Returning the Top X row for each group

  • Thanks much for the info. I tried both versions on production data and found the row_number to be much faster, which took a second to run compared to 14 seconds to run using cross apply.

    Account table has 121,000 records and call has 651,000 records. Due to account type clause there are only 8,000 acount and 98,000 call records affected. I wonder why the results are so different, acctid is primary key and index does exist on callactid.

    14 seconds

    select acctservareaid, acctid, acctname, acctstorenumber, callconfirmation, callaccttypeid, work_order

    from account with (nolock)

    cross apply (

    select top 1 calltime, callconfirmation, callaccttypeid, callcokeagent + callpo work_order

    from call with (nolock)

    where callacctid = acctid

    and callaccttypeid = 'c'

    order by calltime desc) as call

    where accttypeid = 'c'

    1 second

    with cteCall

    as

    (

    select acctservareaid, acctid, acctname, acctstorenumber, calltime, callconfirmation, callaccttypeid, callcokeagent + callpo work_order

    ,row_number() over (partition by AcctID order by CallTime desc ) as RowN

    from call with (nolock)

    inner join account with (nolock) on callacctid = acctid

    and callaccttypeid = 'c'

    and accttypeid = 'c'

    )

    Select * from cteCall

    where RowN <=1

    order by AcctID, CallTime Desc

  • Idea Deadbeat (12/6/2010)


    Not directly related to article - but - an alternative to spt_values:

    create table #Number (number int);

    with N4000 as (select 0 as Number union all select Number+1 from N4000 where Number <4000

    )insert into #number select * from N4000 option (MAXRECURSION 4000);

    create index ix_N on #Number (Number);

    I know you're only building it once but I'd never use the hidden RBAR of a recursive CTE to build an on-the-fly Tally Table for no other reason than someone may copy the code to do something larger and really end up with a performance problem.

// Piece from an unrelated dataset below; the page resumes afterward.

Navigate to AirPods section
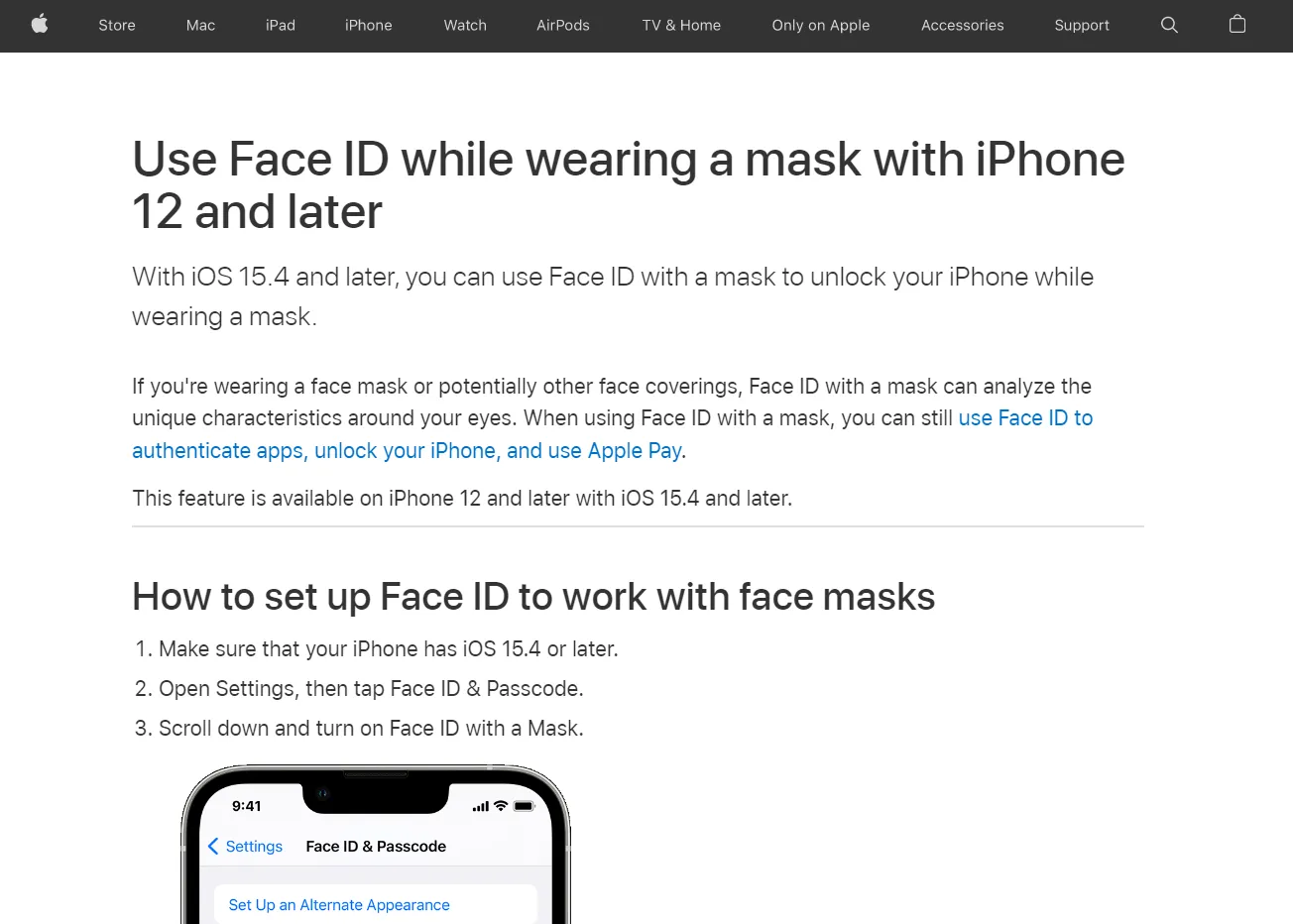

    I'd also use a clustered index on the table with a FILLFACTOR = 100 just in case someone wants to use the code on a server where the default FILLFACTOR has been changed to something other than 0 (100).

    Here's what I mean... the following code includes several different methods including the original recursive CTE. Yeah... I even threw in a WHILE loop because it's a big surprise for a lot of folks when compared to a recursive CTE: (Didn't include index builds because they're all the same)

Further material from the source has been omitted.